What to work on
Pick out each line with the word "agent" from the material that follows.

Data in this exercise

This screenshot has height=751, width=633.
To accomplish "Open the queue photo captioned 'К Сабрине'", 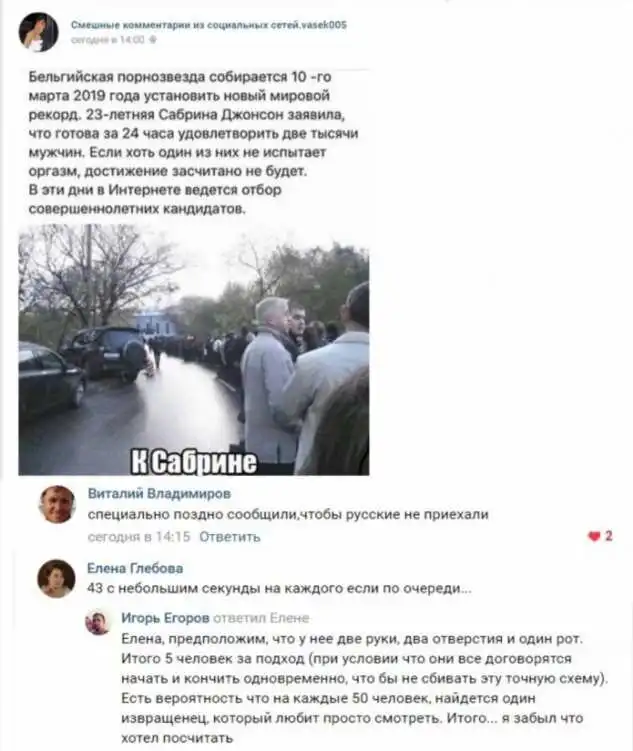I will (193, 350).
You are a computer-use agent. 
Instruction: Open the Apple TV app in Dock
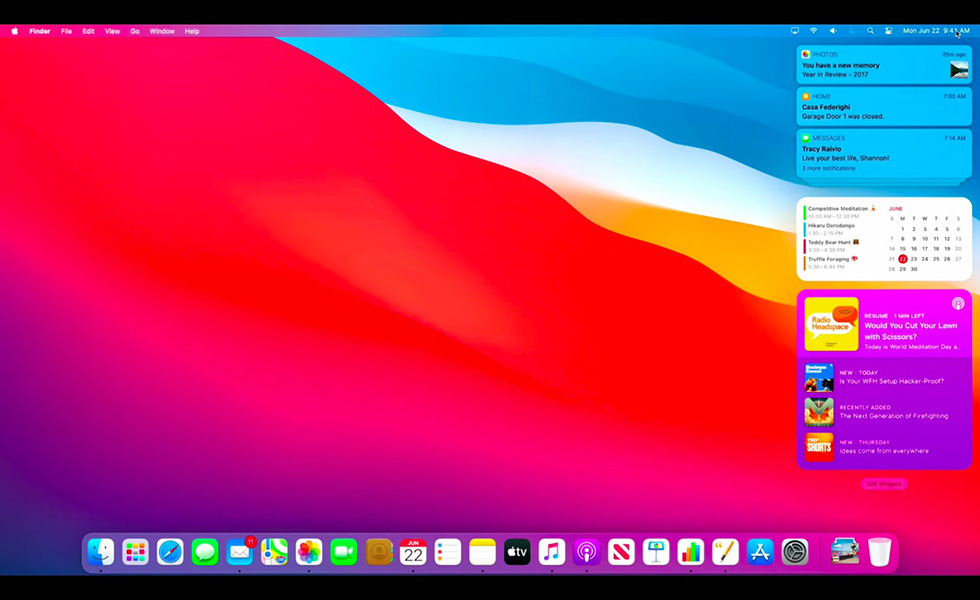click(517, 551)
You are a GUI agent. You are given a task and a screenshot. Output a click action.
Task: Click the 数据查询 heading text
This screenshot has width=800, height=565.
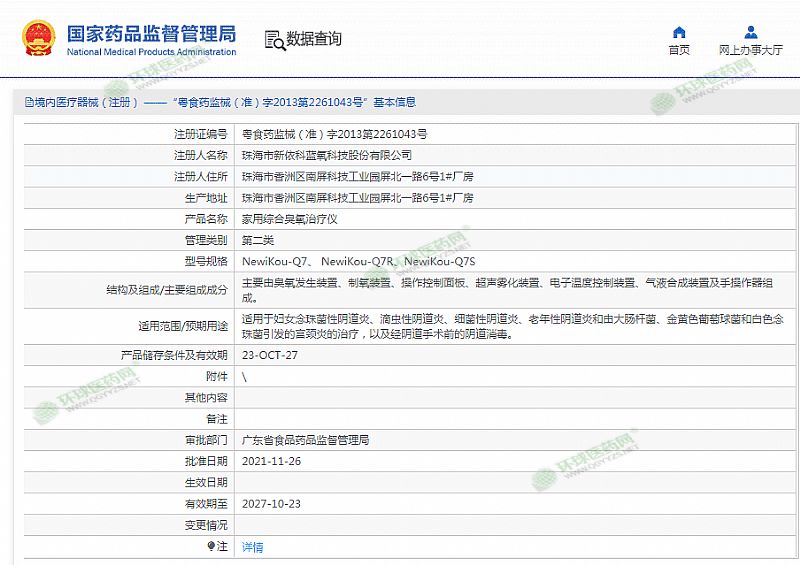[314, 40]
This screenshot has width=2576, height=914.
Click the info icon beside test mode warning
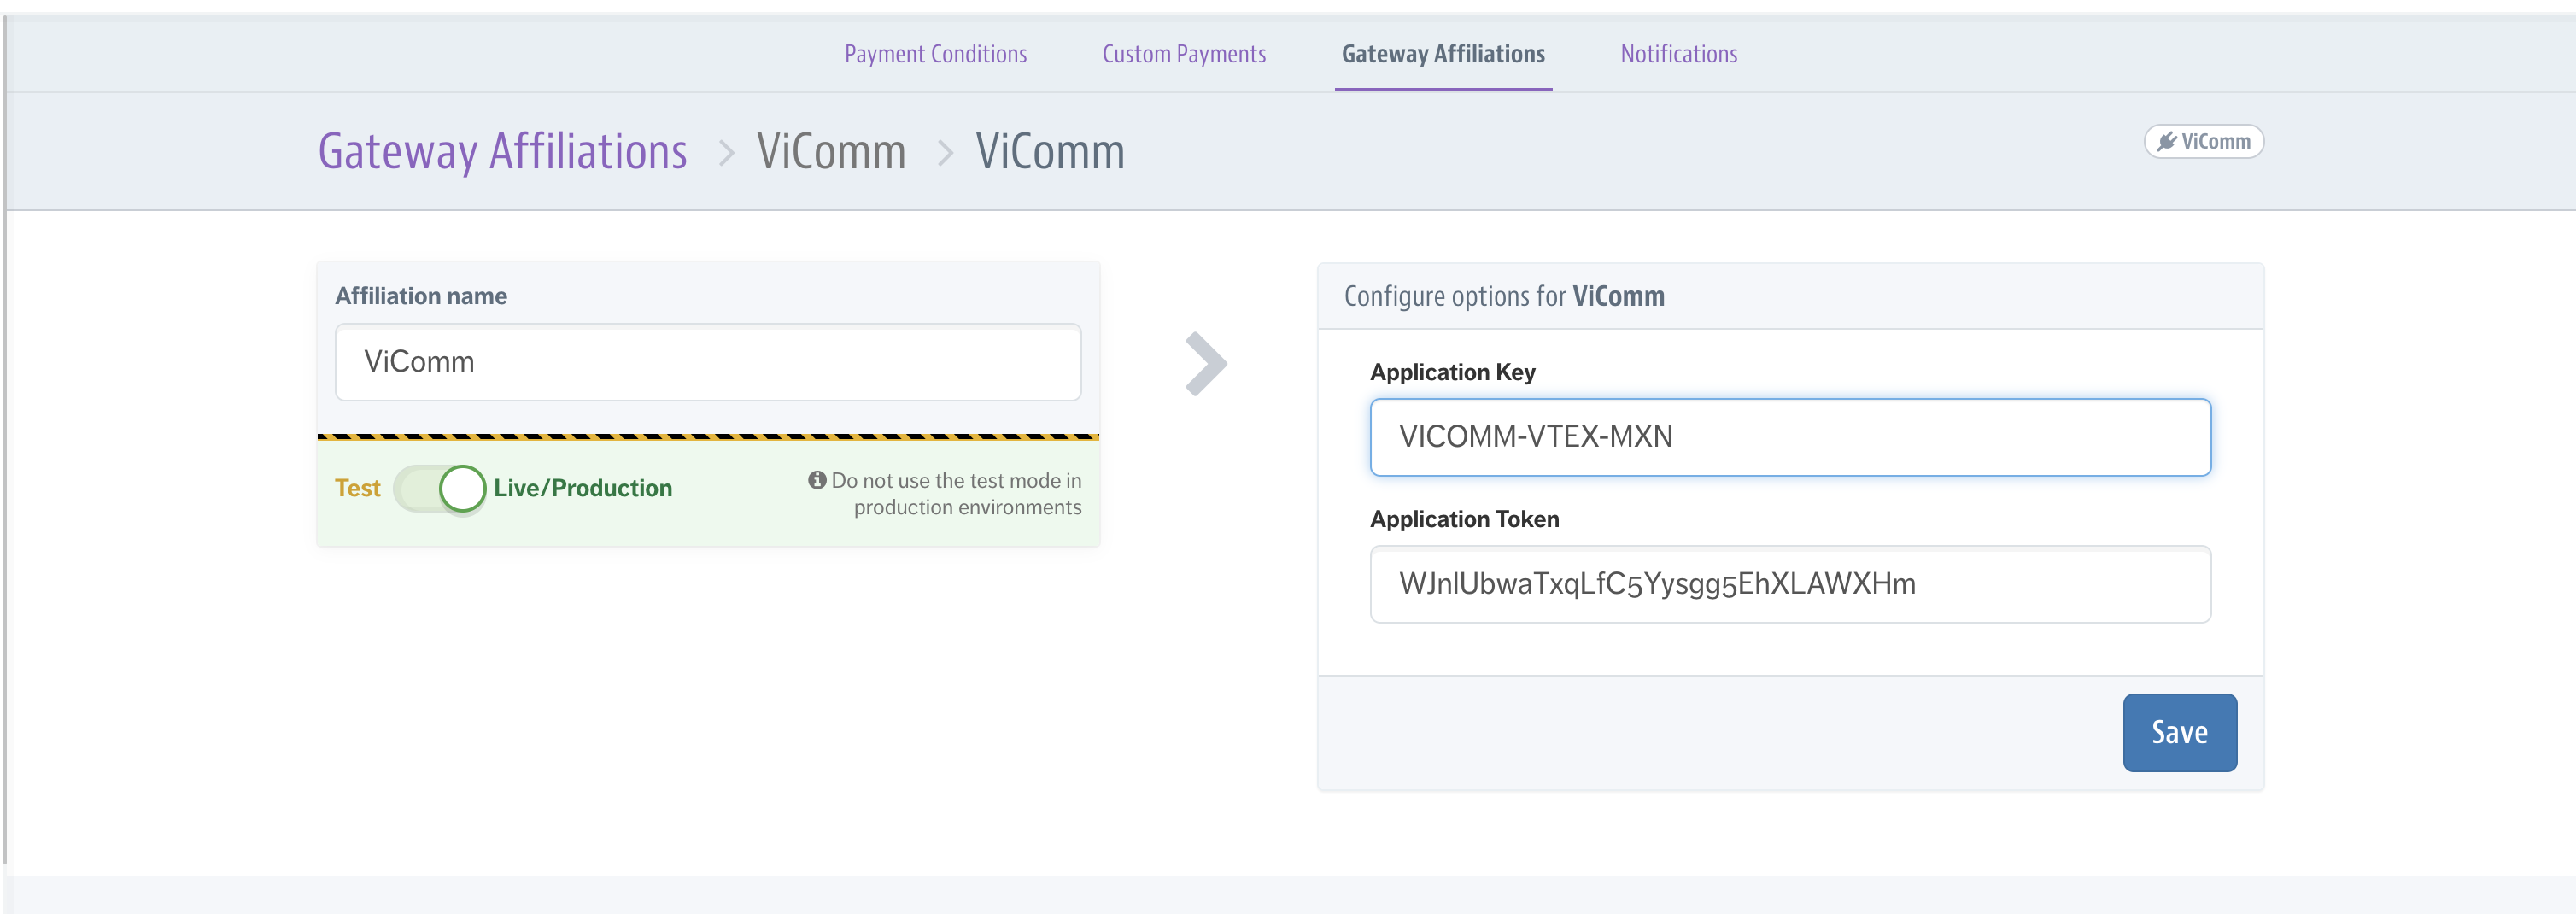coord(817,480)
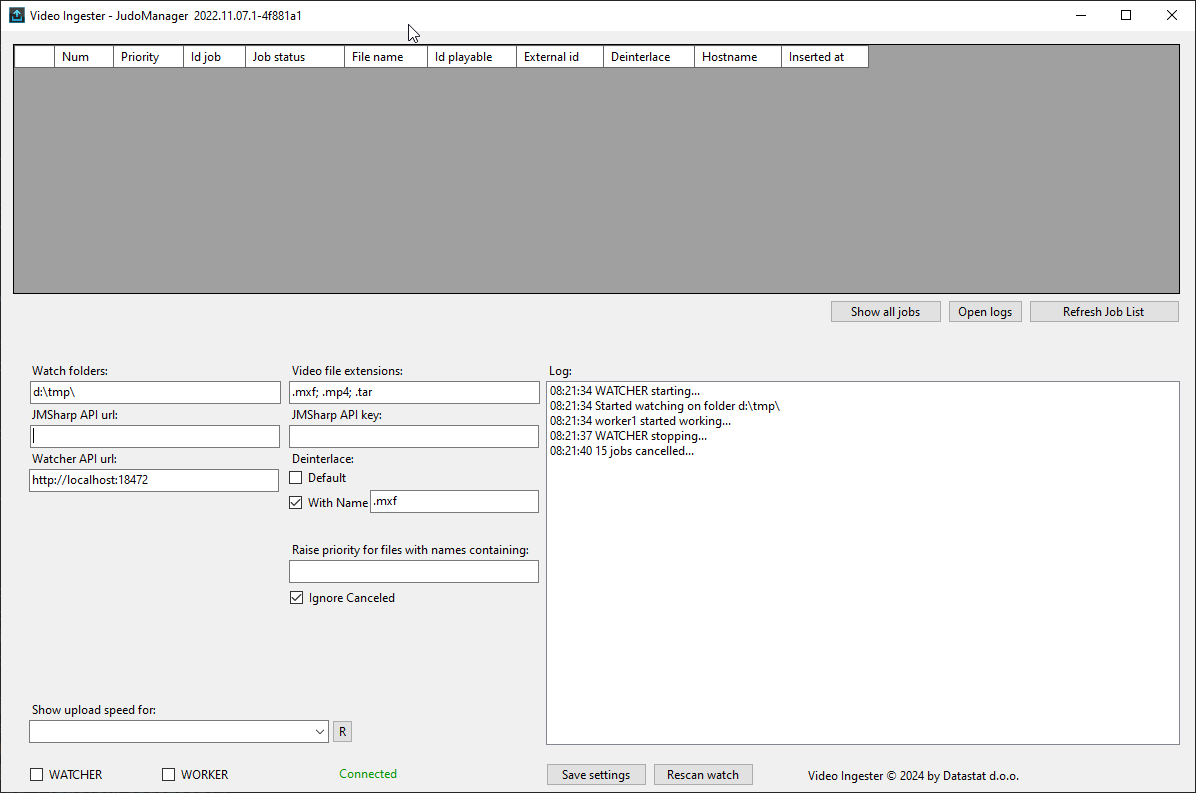The image size is (1196, 793).
Task: Click the Rescan watch button
Action: pyautogui.click(x=702, y=775)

Task result
You are a computer-use agent. 
You are a GUI agent. You are given a task and a screenshot. Output a click action.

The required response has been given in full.